• **YOUR GOAL**
Convert the stretch of the listing from its first line through the line containing "Describe the element at coordinates (559, 514)" into a numbered list, one line per item, with blank lines omitted.
[DATA SHOWN Boundary: Start]
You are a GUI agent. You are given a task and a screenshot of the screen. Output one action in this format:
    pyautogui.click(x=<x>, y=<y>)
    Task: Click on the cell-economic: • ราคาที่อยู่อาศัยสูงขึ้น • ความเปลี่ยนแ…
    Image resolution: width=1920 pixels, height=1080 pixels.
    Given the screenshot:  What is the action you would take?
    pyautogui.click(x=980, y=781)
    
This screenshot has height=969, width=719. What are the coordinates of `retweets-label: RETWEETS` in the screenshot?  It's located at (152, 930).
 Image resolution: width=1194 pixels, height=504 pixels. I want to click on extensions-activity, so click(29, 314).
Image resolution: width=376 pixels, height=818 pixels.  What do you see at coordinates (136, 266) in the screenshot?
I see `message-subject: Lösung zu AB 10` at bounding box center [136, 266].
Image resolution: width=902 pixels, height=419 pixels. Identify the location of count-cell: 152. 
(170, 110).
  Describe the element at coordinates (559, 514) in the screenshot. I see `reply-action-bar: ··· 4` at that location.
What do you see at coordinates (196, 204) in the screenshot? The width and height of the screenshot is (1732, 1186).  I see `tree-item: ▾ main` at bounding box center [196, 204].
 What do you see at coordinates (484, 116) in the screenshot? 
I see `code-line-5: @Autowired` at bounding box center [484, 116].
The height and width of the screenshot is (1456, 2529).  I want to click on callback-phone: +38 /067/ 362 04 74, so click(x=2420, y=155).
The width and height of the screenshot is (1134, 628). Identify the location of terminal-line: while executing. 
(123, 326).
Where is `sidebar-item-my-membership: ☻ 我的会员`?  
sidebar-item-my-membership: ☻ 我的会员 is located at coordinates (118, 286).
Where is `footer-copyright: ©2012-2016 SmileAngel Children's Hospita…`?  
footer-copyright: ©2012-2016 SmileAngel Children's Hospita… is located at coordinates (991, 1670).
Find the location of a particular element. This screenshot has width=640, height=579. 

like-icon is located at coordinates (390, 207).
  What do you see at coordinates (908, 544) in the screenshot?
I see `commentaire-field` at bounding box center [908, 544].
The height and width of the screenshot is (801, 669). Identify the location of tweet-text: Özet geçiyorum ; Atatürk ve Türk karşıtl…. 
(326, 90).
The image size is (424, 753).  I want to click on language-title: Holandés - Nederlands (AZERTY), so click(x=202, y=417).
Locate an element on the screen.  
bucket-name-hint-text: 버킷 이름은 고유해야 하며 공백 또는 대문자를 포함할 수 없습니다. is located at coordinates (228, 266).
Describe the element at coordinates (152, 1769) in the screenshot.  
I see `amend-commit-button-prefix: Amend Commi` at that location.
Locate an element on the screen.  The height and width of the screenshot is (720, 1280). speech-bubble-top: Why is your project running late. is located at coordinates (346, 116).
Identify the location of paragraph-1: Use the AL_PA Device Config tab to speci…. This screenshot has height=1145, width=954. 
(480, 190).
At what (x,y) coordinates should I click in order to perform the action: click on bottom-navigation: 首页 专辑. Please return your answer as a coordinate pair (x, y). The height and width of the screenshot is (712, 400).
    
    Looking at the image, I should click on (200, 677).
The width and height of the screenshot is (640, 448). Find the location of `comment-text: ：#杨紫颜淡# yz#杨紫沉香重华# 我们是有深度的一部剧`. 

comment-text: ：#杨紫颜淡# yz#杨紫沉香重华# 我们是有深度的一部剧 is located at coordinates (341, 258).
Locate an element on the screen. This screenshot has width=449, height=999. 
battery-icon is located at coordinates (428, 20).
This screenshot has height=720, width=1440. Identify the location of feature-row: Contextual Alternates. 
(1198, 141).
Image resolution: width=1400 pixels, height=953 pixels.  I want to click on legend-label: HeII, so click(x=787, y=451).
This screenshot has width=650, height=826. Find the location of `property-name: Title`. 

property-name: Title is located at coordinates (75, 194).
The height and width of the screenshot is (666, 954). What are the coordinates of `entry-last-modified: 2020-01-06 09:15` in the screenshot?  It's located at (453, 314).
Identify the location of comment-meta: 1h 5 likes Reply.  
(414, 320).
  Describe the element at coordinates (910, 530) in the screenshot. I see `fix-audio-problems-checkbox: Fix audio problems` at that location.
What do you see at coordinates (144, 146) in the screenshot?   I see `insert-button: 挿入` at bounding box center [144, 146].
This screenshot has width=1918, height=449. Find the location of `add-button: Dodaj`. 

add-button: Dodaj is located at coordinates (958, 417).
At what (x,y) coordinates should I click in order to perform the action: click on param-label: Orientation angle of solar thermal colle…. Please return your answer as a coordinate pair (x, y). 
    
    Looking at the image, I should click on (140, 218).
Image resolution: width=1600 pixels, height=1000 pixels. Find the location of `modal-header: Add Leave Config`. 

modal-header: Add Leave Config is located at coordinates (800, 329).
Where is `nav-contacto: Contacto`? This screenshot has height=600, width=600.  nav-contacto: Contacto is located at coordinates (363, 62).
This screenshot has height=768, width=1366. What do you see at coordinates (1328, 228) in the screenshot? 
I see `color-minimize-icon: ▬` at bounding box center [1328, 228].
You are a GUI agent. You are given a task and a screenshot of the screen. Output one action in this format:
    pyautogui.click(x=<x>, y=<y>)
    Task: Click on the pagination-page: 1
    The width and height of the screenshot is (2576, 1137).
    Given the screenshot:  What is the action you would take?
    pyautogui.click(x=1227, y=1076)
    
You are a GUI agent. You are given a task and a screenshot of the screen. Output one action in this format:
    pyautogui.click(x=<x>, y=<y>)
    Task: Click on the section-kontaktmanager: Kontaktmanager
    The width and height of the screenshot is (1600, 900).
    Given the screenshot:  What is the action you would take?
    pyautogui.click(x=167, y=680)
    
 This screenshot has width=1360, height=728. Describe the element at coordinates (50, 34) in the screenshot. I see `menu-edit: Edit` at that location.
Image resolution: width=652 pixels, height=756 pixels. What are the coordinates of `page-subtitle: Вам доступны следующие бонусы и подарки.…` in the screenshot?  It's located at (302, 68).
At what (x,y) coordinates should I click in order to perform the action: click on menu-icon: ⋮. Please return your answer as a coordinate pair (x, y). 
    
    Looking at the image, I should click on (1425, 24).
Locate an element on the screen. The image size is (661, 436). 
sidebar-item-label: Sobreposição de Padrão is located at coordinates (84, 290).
[DATA SHOWN Boundary: End]
• **SOLVED PROBLEM**
1. You are a GUI agent. You are given a task and a screenshot of the screen. Output one action in this format:
2.     pyautogui.click(x=<x>, y=<y>)
3.     Task: Click on the cell-economic: • ราคาที่อยู่อาศัยสูงขึ้น • ความเปลี่ยนแ…
4.     Image resolution: width=1920 pixels, height=1080 pixels.
5.     Given the screenshot:  What is the action you would take?
6.     pyautogui.click(x=980, y=781)
7. This screenshot has height=969, width=719. What are the coordinates of `retweets-label: RETWEETS` in the screenshot?  It's located at (152, 930).
8.  Image resolution: width=1194 pixels, height=504 pixels. I want to click on extensions-activity, so click(29, 314).
9. Image resolution: width=376 pixels, height=818 pixels.  What do you see at coordinates (136, 266) in the screenshot?
10. I see `message-subject: Lösung zu AB 10` at bounding box center [136, 266].
11. Image resolution: width=902 pixels, height=419 pixels. Identify the location of count-cell: 152. 
12. (170, 110).
13.   Describe the element at coordinates (559, 514) in the screenshot. I see `reply-action-bar: ··· 4` at that location.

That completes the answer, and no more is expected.